• **EXERCISE INSTRUCTIONS**
Please output every record below exactly as written, leaving out any pictures.

• **DATA EXTRACTS**
##############################

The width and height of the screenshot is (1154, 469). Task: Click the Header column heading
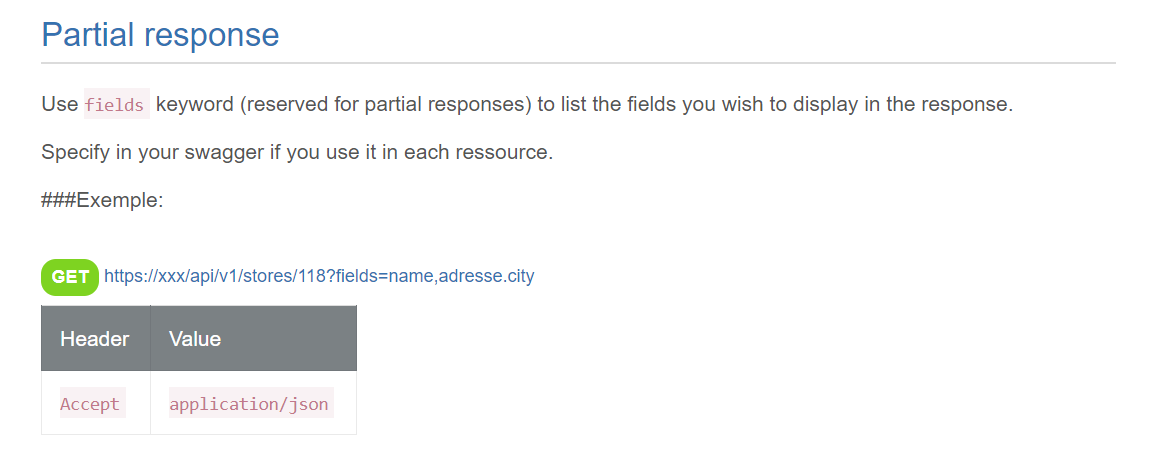pos(95,338)
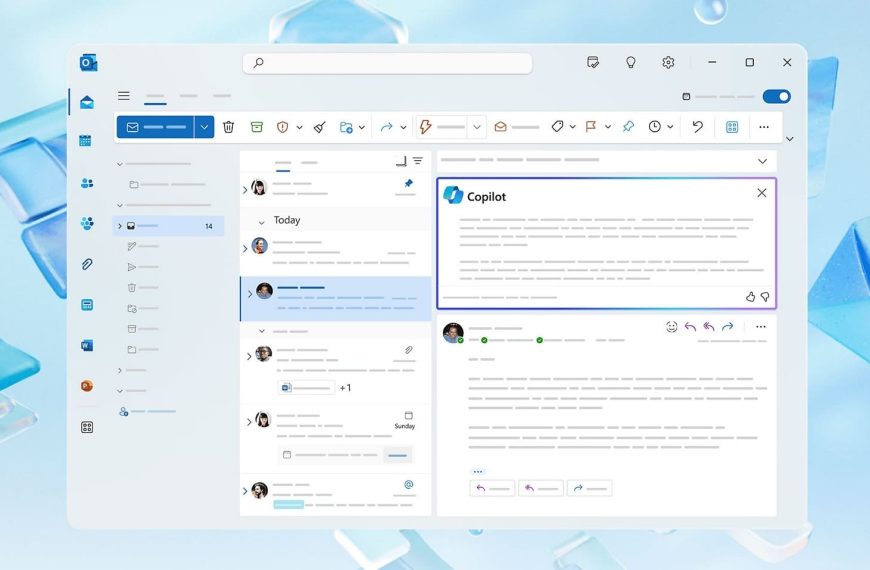Click the Tips lightbulb icon in title bar
870x570 pixels.
point(631,62)
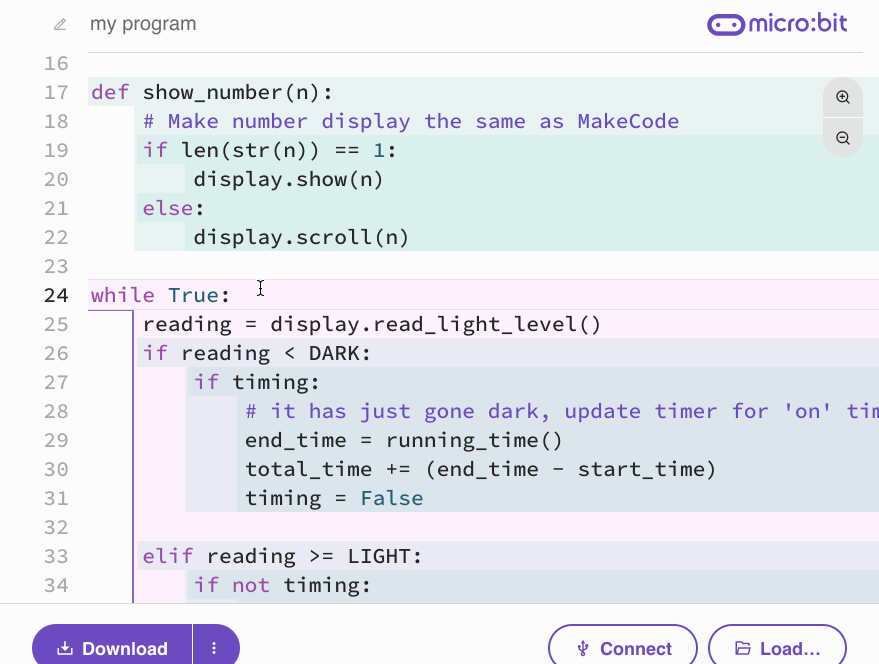Click the micro:bit logo in the header
The height and width of the screenshot is (664, 879).
click(778, 23)
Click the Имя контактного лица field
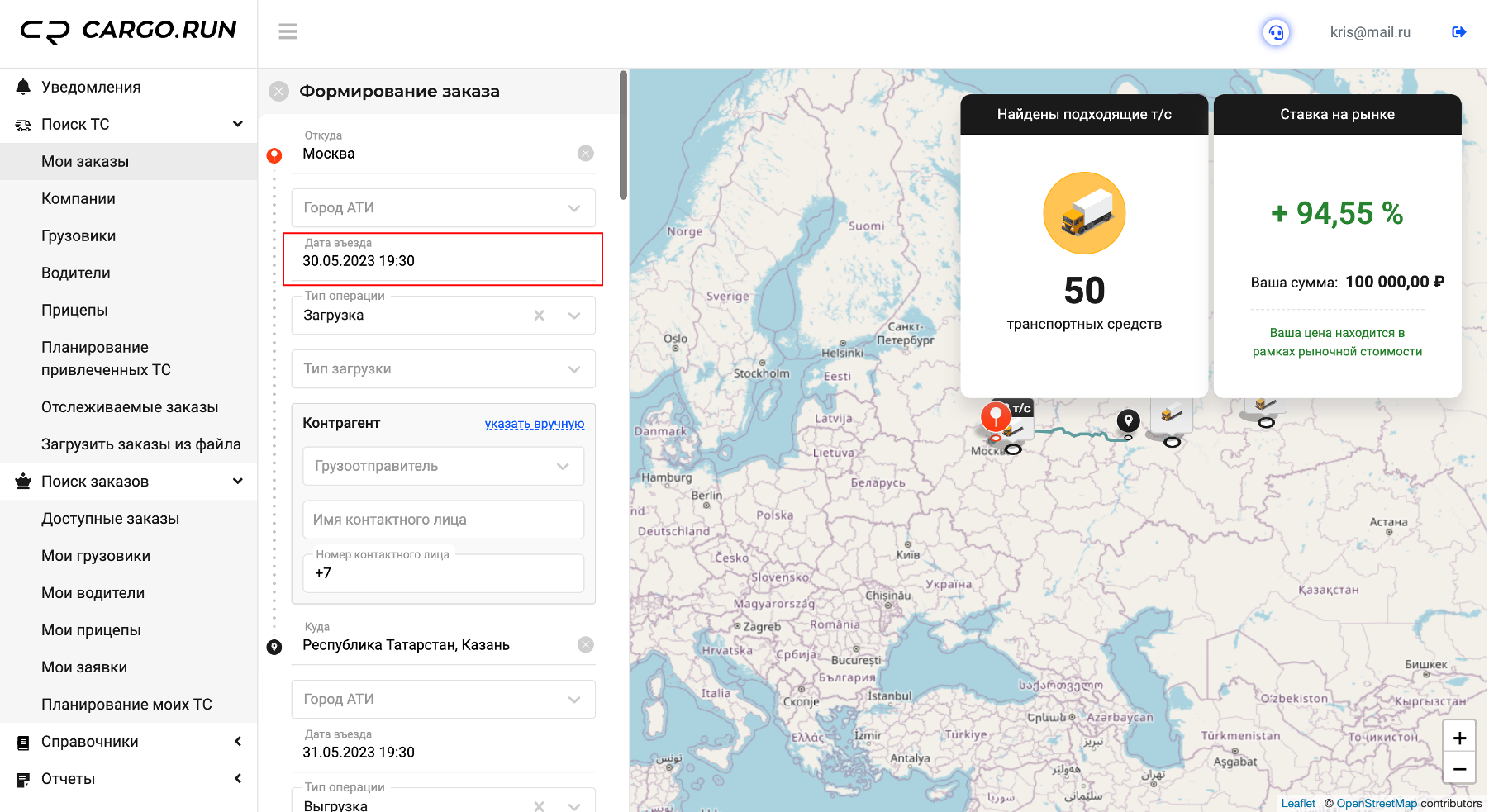This screenshot has width=1489, height=812. [x=444, y=520]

##############################

• **YOUR SOLUTION**
The width and height of the screenshot is (1154, 469). Task: Click the Header column heading
pos(95,338)
Click the Tips lightbulb icon in title bar
870x570 pixels.
point(631,62)
Click the micro:bit logo in the header
The height and width of the screenshot is (664, 879).
click(778, 23)
Click the Имя контактного лица field
This screenshot has width=1489, height=812. [x=444, y=520]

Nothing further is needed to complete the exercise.